Word for word, retype every line of the data.

[Start of section]

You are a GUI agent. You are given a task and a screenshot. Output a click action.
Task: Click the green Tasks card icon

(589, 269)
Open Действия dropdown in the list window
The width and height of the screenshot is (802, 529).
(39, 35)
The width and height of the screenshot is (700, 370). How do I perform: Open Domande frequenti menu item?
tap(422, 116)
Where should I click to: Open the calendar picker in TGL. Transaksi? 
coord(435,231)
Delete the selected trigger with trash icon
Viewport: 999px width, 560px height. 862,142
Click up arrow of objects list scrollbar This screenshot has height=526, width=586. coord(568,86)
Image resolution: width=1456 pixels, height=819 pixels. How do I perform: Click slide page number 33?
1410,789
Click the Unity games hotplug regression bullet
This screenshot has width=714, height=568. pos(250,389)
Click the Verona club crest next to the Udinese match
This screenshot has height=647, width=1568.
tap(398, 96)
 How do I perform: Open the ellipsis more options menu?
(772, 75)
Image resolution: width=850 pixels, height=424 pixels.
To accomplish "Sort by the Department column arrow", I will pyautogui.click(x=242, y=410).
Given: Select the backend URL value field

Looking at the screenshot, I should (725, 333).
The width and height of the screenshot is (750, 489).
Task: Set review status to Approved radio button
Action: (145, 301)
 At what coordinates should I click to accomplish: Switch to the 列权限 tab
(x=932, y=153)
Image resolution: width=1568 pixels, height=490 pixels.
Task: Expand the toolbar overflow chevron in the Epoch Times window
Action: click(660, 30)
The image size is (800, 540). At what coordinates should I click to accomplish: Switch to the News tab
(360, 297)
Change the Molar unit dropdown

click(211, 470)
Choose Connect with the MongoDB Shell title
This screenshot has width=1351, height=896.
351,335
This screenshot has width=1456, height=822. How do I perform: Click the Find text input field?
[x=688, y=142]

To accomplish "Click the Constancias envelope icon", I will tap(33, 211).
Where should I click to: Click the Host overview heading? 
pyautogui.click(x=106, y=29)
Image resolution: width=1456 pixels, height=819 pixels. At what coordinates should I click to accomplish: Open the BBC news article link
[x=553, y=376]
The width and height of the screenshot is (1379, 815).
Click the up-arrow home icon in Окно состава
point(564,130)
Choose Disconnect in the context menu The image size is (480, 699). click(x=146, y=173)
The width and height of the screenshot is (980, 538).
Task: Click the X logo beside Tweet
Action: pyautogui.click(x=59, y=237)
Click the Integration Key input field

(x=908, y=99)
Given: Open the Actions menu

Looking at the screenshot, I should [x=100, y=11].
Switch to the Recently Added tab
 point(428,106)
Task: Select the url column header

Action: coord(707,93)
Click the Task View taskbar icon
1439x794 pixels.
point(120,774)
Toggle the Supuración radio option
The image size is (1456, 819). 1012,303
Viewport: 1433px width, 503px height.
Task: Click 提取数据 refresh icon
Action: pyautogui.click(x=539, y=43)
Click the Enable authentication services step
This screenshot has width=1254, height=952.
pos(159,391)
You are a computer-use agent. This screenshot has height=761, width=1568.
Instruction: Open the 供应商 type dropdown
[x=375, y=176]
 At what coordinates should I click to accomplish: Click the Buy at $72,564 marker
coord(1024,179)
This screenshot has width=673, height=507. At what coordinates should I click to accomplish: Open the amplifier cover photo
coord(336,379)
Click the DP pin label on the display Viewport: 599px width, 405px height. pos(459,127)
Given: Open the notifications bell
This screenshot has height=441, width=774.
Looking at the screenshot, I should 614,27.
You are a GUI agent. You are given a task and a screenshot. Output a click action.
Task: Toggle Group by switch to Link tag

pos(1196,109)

[End of section]

• _Result_:
You are a GUI agent. You are given a task and a screenshot. Output a click action.
Task: Click the green Tasks card icon

(589, 269)
Open Действия dropdown in the list window
The width and height of the screenshot is (802, 529).
(39, 35)
The width and height of the screenshot is (700, 370). How do I perform: Open Domande frequenti menu item?
tap(422, 116)
Where should I click to: Open the calendar picker in TGL. Transaksi? 
coord(435,231)
Delete the selected trigger with trash icon
Viewport: 999px width, 560px height. 862,142
Click up arrow of objects list scrollbar This screenshot has height=526, width=586. coord(568,86)
Image resolution: width=1456 pixels, height=819 pixels. How do I perform: Click slide page number 33?
1410,789
Click the Unity games hotplug regression bullet
This screenshot has width=714, height=568. pos(250,389)
Click the Verona club crest next to the Udinese match
This screenshot has height=647, width=1568.
tap(398, 96)
 How do I perform: Open the ellipsis more options menu?
(772, 75)
Image resolution: width=850 pixels, height=424 pixels.
To accomplish "Sort by the Department column arrow", I will pyautogui.click(x=242, y=410).
Given: Select the backend URL value field

Looking at the screenshot, I should (725, 333).
The width and height of the screenshot is (750, 489).
Task: Set review status to Approved radio button
Action: (145, 301)
 At what coordinates should I click to accomplish: Switch to the 列权限 tab
(x=932, y=153)
Image resolution: width=1568 pixels, height=490 pixels.
Task: Expand the toolbar overflow chevron in the Epoch Times window
Action: click(660, 30)
The image size is (800, 540). At what coordinates should I click to accomplish: Switch to the News tab
(360, 297)
Change the Molar unit dropdown

click(211, 470)
Choose Connect with the MongoDB Shell title
This screenshot has width=1351, height=896.
351,335
This screenshot has width=1456, height=822. How do I perform: Click the Find text input field?
[x=688, y=142]

To accomplish "Click the Constancias envelope icon", I will tap(33, 211).
Where should I click to: Click the Host overview heading? 
pyautogui.click(x=106, y=29)
Image resolution: width=1456 pixels, height=819 pixels. At what coordinates should I click to accomplish: Open the BBC news article link
[x=553, y=376]
The width and height of the screenshot is (1379, 815).
Click the up-arrow home icon in Окно состава
point(564,130)
Choose Disconnect in the context menu The image size is (480, 699). click(x=146, y=173)
The width and height of the screenshot is (980, 538).
Task: Click the X logo beside Tweet
Action: pyautogui.click(x=59, y=237)
Click the Integration Key input field

(x=908, y=99)
Given: Open the Actions menu

Looking at the screenshot, I should [x=100, y=11].
Switch to the Recently Added tab
 point(428,106)
Task: Select the url column header

Action: coord(707,93)
Click the Task View taskbar icon
1439x794 pixels.
point(120,774)
Toggle the Supuración radio option
The image size is (1456, 819). 1012,303
Viewport: 1433px width, 503px height.
Task: Click 提取数据 refresh icon
Action: pyautogui.click(x=539, y=43)
Click the Enable authentication services step
This screenshot has width=1254, height=952.
pos(159,391)
You are a computer-use agent. This screenshot has height=761, width=1568.
Instruction: Open the 供应商 type dropdown
[x=375, y=176]
 At what coordinates should I click to accomplish: Click the Buy at $72,564 marker
coord(1024,179)
This screenshot has width=673, height=507. At what coordinates should I click to accomplish: Open the amplifier cover photo
coord(336,379)
Click the DP pin label on the display Viewport: 599px width, 405px height. pos(459,127)
Given: Open the notifications bell
This screenshot has height=441, width=774.
Looking at the screenshot, I should 614,27.
You are a GUI agent. You are given a task and a screenshot. Output a click action.
Task: Toggle Group by switch to Link tag

pos(1196,109)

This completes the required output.